Inauguration du SIRCOM
(Salon
International des Mobiles et des Télécommunications)
Discours
de M. François Fillon Ministre délégué à la
Poste, aux Télécommunications et à l'Espace
26.11.96
Mesdames et Messieurs,
Il y a un an, j'avais eu l'occasion d'évoquer, ici même, les
perspectives qui s'offraient à tous ceux qui pariaient sur la mobilité.
Ce que je constate avec vous aujourd'hui, c'est que le marché de la
mobilité a d'ores et déjà tenu ses promesses : il ne se
passe plus un jour sans que l'on annonce une nouvelle application des
technologies de communication mobile, sans que l'on constate une croissance
toujours plus forte du marché de la mobilité...
C'est donc un plaisir pour le Ministre en charge des Télécommunications
que d'assister pour la seconde fois à une manifestation qui démontre
que les acteurs français ont la volonté et les moyens d'être
présents sur un marché aussi prometteur que celui de la mobilité.
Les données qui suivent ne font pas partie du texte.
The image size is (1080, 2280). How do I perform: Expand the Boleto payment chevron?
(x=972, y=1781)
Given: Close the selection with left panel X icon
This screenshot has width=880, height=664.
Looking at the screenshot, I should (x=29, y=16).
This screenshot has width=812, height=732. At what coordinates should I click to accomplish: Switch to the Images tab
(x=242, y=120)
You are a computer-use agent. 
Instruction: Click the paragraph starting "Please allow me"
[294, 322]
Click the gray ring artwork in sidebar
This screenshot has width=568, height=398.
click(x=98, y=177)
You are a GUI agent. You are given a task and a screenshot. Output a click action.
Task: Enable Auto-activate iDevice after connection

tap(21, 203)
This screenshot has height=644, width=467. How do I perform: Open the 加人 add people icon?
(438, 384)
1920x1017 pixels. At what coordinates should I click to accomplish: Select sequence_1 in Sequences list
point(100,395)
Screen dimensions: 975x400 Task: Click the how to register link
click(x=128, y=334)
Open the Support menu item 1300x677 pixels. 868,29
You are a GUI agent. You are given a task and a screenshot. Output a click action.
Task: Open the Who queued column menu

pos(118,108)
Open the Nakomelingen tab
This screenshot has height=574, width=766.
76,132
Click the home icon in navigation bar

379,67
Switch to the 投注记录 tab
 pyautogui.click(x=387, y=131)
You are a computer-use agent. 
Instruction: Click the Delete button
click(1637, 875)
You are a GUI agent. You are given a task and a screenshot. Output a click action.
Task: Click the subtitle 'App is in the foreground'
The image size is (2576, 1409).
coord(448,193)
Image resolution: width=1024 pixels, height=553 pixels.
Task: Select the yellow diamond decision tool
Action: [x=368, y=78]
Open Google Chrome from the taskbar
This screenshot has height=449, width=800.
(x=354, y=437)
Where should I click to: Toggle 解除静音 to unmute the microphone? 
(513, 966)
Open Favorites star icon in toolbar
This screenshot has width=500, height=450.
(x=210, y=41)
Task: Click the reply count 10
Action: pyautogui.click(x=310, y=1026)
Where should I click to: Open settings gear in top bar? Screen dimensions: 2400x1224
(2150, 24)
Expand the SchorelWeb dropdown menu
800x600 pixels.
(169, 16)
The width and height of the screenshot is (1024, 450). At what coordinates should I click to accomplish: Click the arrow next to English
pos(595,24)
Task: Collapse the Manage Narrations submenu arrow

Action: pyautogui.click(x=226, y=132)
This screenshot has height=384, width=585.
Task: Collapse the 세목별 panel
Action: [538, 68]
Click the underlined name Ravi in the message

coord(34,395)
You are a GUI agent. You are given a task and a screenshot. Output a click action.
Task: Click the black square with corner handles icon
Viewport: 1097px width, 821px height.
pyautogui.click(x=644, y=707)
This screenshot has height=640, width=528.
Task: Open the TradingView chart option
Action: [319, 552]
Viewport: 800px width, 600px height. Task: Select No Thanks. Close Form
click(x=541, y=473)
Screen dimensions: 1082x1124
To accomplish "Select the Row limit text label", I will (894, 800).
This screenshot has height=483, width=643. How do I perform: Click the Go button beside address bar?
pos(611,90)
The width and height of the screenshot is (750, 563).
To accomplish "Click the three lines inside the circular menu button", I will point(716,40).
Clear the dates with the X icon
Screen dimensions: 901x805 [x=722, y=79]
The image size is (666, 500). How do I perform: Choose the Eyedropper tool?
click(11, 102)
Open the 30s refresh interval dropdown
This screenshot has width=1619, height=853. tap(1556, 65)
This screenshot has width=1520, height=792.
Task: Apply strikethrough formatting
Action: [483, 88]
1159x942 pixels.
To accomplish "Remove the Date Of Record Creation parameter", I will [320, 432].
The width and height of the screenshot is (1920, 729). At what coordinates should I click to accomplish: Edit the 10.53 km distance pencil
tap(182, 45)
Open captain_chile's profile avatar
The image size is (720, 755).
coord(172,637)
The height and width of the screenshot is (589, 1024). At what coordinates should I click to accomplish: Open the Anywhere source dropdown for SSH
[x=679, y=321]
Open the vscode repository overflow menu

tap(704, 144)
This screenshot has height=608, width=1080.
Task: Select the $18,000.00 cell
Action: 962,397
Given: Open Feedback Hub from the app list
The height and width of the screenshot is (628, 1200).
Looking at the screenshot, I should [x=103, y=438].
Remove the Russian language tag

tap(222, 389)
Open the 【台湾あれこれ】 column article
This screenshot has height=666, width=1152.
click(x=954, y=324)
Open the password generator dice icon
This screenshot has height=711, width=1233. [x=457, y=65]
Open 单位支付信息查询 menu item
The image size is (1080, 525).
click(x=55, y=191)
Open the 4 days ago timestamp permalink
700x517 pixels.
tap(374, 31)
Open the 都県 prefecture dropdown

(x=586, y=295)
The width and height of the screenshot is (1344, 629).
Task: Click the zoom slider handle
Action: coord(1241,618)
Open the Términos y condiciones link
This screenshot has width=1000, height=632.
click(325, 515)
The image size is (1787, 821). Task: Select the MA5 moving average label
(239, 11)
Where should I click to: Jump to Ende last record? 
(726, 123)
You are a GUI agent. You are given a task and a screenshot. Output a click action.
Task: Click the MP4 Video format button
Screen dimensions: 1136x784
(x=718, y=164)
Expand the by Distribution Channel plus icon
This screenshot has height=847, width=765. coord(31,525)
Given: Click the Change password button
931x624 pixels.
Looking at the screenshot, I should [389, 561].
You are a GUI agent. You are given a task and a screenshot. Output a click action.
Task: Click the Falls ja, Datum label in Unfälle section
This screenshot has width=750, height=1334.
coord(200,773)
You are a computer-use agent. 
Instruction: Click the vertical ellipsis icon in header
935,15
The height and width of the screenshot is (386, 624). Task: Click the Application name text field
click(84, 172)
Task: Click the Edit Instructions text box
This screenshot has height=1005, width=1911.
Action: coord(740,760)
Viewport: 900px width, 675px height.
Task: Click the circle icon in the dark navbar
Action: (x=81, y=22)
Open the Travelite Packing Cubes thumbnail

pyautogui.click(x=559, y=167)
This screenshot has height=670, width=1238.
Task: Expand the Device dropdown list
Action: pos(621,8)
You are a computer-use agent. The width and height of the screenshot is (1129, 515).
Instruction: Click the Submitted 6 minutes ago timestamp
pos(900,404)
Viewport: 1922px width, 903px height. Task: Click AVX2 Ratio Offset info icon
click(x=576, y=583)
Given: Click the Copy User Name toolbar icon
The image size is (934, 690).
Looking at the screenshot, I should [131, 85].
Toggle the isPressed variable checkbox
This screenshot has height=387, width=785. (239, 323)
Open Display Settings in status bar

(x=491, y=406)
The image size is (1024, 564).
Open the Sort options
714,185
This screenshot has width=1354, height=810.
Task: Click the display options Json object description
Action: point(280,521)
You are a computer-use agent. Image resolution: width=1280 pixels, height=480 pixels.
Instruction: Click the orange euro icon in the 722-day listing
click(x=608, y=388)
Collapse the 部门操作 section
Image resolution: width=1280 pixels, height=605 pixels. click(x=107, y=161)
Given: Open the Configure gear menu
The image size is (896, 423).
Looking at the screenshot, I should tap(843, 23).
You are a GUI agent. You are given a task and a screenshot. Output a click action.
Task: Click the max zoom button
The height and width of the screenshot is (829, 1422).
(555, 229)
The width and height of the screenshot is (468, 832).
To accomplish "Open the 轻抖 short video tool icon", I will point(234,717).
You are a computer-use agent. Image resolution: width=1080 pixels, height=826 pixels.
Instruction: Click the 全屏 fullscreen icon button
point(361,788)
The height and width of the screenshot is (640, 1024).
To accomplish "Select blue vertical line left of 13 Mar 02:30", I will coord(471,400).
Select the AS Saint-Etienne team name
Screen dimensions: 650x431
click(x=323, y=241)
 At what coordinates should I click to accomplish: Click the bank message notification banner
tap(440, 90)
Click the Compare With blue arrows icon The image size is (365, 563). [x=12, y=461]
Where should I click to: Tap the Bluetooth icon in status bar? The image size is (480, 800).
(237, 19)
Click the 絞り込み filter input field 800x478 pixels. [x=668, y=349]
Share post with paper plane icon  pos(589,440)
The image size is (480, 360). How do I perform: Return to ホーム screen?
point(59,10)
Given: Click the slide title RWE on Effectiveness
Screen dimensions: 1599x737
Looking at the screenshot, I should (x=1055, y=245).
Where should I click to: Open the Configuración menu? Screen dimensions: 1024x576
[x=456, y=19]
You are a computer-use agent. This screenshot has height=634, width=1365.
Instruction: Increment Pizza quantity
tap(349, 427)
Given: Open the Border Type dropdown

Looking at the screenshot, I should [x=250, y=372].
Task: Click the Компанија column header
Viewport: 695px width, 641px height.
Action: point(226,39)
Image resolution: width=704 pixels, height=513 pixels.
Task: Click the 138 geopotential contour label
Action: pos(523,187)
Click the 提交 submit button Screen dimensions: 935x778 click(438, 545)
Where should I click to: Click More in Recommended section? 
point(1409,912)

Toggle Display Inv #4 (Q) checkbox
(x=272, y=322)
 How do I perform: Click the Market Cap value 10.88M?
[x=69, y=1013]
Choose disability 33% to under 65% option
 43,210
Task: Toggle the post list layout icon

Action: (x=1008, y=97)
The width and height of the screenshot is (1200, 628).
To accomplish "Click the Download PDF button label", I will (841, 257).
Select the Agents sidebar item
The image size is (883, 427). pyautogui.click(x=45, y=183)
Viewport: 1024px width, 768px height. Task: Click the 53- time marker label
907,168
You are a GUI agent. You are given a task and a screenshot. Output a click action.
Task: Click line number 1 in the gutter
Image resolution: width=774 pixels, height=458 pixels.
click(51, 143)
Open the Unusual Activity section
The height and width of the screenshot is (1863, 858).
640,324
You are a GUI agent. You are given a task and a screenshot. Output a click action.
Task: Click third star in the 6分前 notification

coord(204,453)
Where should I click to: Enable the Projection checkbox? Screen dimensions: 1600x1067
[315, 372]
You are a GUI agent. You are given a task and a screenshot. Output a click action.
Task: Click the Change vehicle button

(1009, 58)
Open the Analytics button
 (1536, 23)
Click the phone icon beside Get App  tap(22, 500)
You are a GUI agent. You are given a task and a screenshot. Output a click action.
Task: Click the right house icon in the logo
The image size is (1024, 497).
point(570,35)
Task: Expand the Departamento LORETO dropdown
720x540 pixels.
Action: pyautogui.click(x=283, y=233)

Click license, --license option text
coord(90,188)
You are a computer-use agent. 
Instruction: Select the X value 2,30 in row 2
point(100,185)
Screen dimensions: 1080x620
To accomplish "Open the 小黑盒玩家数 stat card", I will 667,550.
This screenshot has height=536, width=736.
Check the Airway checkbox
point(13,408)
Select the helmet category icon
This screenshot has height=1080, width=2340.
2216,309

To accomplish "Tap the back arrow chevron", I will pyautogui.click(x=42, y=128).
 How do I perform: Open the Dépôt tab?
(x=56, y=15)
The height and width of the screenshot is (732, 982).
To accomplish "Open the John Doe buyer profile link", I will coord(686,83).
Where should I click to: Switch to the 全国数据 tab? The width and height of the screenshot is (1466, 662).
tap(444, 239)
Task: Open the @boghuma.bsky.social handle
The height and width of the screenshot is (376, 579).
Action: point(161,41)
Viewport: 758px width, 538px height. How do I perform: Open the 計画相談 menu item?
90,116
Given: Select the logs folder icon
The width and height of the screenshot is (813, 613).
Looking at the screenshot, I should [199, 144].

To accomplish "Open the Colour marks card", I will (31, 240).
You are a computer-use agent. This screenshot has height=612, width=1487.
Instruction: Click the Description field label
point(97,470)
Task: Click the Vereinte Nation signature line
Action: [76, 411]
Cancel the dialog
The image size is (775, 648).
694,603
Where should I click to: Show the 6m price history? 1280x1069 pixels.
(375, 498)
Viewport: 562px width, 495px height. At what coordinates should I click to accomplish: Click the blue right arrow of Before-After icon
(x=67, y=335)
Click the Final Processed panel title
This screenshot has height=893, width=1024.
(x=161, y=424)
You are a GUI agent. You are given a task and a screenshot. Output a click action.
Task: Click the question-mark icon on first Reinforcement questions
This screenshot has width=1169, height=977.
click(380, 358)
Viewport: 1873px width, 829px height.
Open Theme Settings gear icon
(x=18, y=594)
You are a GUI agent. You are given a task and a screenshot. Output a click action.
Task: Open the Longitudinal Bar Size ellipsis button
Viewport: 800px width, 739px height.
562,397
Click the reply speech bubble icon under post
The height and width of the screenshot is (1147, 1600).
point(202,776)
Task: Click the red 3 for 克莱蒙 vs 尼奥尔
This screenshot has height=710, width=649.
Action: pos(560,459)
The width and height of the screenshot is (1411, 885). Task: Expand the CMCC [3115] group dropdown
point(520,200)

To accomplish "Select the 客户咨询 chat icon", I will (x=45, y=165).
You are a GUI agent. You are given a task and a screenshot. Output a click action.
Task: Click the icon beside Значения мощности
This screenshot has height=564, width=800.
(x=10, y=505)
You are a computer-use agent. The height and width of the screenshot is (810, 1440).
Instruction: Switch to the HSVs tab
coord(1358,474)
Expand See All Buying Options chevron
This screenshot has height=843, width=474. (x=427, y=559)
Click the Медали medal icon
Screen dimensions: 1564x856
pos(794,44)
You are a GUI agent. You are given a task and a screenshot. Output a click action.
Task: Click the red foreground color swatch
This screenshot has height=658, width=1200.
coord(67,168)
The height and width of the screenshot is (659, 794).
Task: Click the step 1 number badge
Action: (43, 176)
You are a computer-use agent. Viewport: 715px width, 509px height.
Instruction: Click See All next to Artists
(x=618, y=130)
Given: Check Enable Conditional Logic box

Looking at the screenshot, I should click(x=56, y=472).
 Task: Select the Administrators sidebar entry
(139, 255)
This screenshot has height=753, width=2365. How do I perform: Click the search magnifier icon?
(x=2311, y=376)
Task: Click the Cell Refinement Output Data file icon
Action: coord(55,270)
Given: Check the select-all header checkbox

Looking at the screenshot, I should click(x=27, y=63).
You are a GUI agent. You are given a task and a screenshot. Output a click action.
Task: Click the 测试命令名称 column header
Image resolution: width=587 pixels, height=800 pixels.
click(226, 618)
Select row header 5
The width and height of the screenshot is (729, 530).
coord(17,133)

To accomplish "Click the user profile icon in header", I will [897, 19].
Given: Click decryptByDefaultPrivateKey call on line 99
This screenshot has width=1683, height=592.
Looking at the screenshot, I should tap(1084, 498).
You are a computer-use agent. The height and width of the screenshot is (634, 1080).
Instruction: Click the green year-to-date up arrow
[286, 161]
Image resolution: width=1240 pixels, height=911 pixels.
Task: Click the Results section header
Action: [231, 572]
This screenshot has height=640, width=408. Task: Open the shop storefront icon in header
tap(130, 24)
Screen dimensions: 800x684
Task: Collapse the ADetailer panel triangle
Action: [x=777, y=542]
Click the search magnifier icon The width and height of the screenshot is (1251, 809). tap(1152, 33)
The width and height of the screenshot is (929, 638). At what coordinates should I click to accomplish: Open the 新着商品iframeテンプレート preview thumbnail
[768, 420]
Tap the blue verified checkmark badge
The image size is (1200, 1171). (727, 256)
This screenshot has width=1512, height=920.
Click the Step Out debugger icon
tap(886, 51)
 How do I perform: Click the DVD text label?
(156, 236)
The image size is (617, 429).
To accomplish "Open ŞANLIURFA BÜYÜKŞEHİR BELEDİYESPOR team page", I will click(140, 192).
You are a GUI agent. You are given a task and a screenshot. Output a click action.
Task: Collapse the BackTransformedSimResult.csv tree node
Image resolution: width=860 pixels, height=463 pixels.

I. Un marché de la mobilité en plein essor
1) Un marché en plein essor
Il n'est plus d'actualité de s'inquiéter ou de se gausser du «
retard français » en matière de mobiles. Ce qui retient désormais
l'attention, c'est bien le progrès spectaculaire qu'a enregistré
ce marché en France : 1996 restera l'année du décollage des
mobiles dans notre pays. Si la France affiche encore un certain retard en ce
domaine par rapport aux Etats-Unis et à certains de ses voisins européens,
notamment scandinaves, nous ne pouvons plus douter que le "boom" que
connaît actuellement le marché français des mobiles va lui
permettre de le combler.
Loin d'être une mode passagère, le succès des mobiles démontre
que nos concitoyens sont prêts à adopter les technologies les plus
innovantes, dès lors que les services qu'elles offrent sont séduisants
et que le coût ne constitue pas un obstacle rédhibitoire.
Le radiotéléphone est le premier bénéficiaire de
cette dynamique : le cap des deux millions d'abonnés au radiotéléphone
devrait être franchi avant la fin de l'année, démontrant la
réelle démocratisation de cet outil longtemps réservé
à un usage strictement professionnel. L'offre du troisième opérateur
s'inscrit d'ailleurs très explicitement dans le cadre d'une ouverture au
grand public des services de radiotéléphonie.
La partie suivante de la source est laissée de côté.